Agents
LLM-backed entities running the pipeline.
LLM-backed entities that run the incident pipeline. Each agent has a trust level, a role set, an LLM provider/model binding, and a system prompt.
List
Route: /agents
Role gating: read for all; create / edit / delete require admin.
Card grid with name, enabled toggle, LLM provider/model, trust level, assigned roles, and a token-usage progress bar against the configured budget.
Create
Modal collects:
- Name and description.
- LLM provider (
openai/deepseek/anthropic/kimi/llamacpp/vllm) and model. - Trust level —
autonomous,supervised,manual. Determines the approval gate; see below. - Role checkboxes — which pipeline stages this agent can handle:
triage,diagnose,validate,execute,review. - Patrol interval (minutes).
- Monthly token budget.
Detail
Route: /agents/{id}
Role gating: admin.
Configuration panel with the following sections.
Identity
Name, description.
LLM
Provider, model, Refresh Models button (pulls the live model list from the provider), temperature, max tokens, reasoning toggle for reasoning-capable models.
Pipeline
Trust level, role checkboxes, patrol interval, token budget.
System prompt
Free-form custom prompt prepended to every stage.
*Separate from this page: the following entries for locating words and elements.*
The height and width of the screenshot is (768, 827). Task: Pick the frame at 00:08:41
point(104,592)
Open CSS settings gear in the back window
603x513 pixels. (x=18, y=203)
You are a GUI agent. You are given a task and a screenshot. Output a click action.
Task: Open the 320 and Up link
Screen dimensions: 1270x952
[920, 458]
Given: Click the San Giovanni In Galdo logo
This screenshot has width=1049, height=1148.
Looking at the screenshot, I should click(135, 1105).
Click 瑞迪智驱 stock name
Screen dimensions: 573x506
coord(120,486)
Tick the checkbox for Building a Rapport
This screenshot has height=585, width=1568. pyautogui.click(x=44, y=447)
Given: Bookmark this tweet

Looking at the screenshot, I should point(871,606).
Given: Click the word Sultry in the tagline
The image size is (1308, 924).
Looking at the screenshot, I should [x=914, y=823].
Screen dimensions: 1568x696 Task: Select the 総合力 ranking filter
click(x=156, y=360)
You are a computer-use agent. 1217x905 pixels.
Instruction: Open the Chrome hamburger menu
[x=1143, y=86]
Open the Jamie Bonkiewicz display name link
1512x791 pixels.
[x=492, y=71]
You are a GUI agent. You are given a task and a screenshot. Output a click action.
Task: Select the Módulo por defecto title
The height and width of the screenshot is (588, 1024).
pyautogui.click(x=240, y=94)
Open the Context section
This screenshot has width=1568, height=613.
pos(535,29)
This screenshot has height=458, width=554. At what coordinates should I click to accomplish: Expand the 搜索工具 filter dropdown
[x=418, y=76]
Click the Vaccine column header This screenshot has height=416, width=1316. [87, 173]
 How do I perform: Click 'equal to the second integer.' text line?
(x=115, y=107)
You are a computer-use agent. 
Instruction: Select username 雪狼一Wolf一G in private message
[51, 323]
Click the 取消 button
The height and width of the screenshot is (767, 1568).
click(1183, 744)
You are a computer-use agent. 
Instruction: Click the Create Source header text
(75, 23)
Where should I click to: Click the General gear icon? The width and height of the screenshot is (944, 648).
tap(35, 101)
If set, this overrides the default Jinja templates for this agent.
Skills
Markdown knowledge modules currently assigned to the agent. Remove button per row plus a dropdown to add more.
Stats (read-only)
- Incidents resolved.
- Currently active incidents.
- Tokens used this period.
- Budget remaining.
Trust gate
Trust level interacts with each recipe's risk level via the
should_request_approval server-side gate.
| Trust × risk | low | medium | high |
|---|---|---|---|
autonomous | auto | approval | approval |
supervised | approval | approval | approval |
manual | approval | approval | approval |
The LLM cannot self-approve. Risk classification on a recipe is the operator's responsibility, not the agent's.